| Aim 1 |
Return these lines from the records exactly as they appear: begin at the line that contains "Task: Click drive icon beside Microsoft Word" and stop after the last line of the records.
[Start of Reading text]
Grounded in reality, Wakeman’s philosophy has helped organizations and individuals all over the world learn to ditch the drama and turn excuses into results. Cy is the keynote speaker at our upcoming Vision 2018 conferences in San Francisco, Philadelphia, and Chicago. This is her first blog post in our reality-based leadership series.
Your company is wasting a lot of time on drama—according to my estimate, as much as 2.5 hours per employee every day.
I know what you’re thinking, “2.5 hours of drama per employee per day? I just don’t see that in my organization.”
That is because when most people hear the word “drama,” it conjures up pictures of a few highly emotional employees, heated team discussions and arguments, or heated watercooler conversations. But drama is way more than workplace confrontations. Let’s get into what workplace drama really is and how you can start implementing a better way to work, drama free!
What is workplace drama?
My workplace drama definition includes anything that creates what I call “emotional waste,” mentally wasteful thought processes or unproductive behaviors that keep leaders or their teams from delivering the highest level of results. Drama includes complaining, judging, creating stories, gossiping, blaming, jumping to conclusions, meddling in others’ business, and simply put: arguing with reality.
Hours of productivity wasted
Earlier in my career, as revealed in my first book, Reality-Based Leadership, I discovered the average employee spent two hours per day in drama. I sought to further validate and update this research, and partnering with the Kantar Futures Company in 2015, we surveyed 800 leaders from more than 100 organizations that the time spent in drama increased to 2.5 hours per day, per employee. Curious where this time is spent? Check to see if any of this sounds familiar:
32% – Addressing Ego Behaviors. These include your daily, “Got a minute?” conversations, which often turn into 45 minutes of time exhausted in mitigating workplace gossip, scorekeeping, and the energy invested in soothing employee defensiveness to feedback, resolving hurt feelings and misinterpretations.
[End of Reading text]
[Start of Records]
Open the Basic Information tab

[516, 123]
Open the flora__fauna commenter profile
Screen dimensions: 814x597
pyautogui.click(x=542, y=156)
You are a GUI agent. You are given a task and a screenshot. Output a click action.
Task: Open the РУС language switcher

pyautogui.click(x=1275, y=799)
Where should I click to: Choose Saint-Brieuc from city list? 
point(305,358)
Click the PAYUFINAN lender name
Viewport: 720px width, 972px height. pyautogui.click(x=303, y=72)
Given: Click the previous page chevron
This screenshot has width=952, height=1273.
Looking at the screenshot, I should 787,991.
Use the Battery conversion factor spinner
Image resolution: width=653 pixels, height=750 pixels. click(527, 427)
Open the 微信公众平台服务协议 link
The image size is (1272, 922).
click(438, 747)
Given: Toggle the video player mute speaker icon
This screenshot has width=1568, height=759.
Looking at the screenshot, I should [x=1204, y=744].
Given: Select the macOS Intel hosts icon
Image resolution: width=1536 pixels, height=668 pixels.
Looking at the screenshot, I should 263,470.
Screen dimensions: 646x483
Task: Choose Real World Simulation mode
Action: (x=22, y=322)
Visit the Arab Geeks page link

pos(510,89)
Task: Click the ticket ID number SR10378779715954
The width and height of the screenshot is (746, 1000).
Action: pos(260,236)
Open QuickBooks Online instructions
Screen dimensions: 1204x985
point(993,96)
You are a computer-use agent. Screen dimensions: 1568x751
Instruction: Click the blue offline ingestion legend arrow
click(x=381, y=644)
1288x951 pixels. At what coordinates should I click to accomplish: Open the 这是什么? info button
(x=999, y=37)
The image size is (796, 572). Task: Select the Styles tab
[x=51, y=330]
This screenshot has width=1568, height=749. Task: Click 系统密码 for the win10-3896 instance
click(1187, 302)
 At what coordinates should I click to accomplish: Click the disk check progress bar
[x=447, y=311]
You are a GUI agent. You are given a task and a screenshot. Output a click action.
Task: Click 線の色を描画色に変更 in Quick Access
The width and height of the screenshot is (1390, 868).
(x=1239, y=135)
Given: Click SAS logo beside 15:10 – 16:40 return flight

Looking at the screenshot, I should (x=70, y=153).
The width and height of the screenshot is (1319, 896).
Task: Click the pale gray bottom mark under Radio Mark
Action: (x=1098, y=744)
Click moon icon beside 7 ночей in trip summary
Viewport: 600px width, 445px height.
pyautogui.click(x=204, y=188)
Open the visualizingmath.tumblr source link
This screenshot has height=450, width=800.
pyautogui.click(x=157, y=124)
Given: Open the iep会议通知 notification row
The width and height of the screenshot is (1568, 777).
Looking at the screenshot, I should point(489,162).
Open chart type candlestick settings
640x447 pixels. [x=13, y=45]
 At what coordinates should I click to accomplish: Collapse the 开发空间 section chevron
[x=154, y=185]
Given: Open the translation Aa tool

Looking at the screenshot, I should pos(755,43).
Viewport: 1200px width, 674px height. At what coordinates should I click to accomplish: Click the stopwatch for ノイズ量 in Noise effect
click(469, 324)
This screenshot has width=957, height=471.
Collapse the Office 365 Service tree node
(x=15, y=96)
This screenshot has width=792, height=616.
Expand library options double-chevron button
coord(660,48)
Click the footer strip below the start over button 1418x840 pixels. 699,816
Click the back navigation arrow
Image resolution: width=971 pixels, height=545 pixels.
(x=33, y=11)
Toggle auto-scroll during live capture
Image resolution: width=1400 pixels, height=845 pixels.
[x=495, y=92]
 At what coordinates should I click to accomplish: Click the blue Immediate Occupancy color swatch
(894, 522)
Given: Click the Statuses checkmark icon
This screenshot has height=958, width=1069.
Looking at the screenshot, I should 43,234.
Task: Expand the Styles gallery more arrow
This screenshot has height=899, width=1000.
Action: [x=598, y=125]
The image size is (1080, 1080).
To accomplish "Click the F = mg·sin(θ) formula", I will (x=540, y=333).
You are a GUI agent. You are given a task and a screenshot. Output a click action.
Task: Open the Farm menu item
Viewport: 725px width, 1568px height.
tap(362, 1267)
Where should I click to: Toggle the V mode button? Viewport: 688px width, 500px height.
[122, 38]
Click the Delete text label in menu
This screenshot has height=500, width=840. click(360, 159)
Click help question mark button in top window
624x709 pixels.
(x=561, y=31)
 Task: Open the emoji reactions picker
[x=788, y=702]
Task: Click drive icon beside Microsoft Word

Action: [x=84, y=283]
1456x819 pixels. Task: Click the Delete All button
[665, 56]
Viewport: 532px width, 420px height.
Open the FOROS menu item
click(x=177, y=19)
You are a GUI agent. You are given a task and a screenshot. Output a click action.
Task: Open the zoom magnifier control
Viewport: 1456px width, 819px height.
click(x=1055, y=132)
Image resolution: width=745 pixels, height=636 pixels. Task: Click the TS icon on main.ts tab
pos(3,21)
[End of Records]
| Aim 2 |
Retype the passage from the text on workplace drama without changes: begin at the words "Grounded in reality, Wakeman’s" and stop after "employee every day.".

| Full response 1 |
Task: Click drive icon beside Microsoft Word

Action: [x=84, y=283]
1456x819 pixels. Task: Click the Delete All button
[665, 56]
Viewport: 532px width, 420px height.
Open the FOROS menu item
click(x=177, y=19)
You are a GUI agent. You are given a task and a screenshot. Output a click action.
Task: Open the zoom magnifier control
Viewport: 1456px width, 819px height.
click(x=1055, y=132)
Image resolution: width=745 pixels, height=636 pixels. Task: Click the TS icon on main.ts tab
pos(3,21)

| Full response 2 |
Grounded in reality, Wakeman’s philosophy has helped organizations and individuals all over the world learn to ditch the drama and turn excuses into results. Cy is the keynote speaker at our upcoming Vision 2018 conferences in San Francisco, Philadelphia, and Chicago. This is her first blog post in our reality-based leadership series.
Your company is wasting a lot of time on drama—according to my estimate, as much as 2.5 hours per employee every day.